»»
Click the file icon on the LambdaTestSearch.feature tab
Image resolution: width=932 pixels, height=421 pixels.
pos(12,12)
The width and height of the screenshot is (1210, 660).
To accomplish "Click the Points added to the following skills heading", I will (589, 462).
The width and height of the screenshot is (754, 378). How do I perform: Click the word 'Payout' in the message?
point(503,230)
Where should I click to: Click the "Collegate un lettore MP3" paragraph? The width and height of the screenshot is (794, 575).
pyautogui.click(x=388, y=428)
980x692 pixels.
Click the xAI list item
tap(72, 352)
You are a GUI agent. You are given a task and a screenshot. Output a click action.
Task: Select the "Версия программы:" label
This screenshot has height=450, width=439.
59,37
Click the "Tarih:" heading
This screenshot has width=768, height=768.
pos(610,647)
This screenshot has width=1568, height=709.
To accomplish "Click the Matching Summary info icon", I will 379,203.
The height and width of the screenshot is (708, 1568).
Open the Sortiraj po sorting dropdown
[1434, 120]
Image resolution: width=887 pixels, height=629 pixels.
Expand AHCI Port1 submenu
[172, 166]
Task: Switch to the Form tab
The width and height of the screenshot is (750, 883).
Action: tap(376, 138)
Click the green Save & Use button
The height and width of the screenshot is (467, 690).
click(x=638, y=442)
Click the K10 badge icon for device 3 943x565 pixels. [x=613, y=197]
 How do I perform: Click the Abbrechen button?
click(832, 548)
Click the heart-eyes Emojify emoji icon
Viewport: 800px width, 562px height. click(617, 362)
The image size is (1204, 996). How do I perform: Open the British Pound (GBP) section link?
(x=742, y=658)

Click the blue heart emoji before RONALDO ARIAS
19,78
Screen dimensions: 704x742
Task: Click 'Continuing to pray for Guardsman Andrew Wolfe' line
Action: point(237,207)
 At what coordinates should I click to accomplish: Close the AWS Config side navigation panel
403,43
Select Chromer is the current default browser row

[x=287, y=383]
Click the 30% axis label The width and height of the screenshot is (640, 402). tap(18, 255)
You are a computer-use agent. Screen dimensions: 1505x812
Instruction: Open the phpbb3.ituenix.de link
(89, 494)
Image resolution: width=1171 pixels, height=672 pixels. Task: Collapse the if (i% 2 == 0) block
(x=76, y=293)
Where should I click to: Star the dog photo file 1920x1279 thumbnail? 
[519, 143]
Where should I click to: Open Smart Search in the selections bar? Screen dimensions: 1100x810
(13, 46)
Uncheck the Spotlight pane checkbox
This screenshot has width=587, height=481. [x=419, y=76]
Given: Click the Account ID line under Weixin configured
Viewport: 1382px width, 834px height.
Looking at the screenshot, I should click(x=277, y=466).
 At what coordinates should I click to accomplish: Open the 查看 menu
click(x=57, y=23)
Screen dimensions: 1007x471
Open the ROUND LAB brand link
««
> [PROBLEM STATEMENT]:
Determine how many lines of the data contain "will" and give nothing but that number.

> [SOLUTION]:
2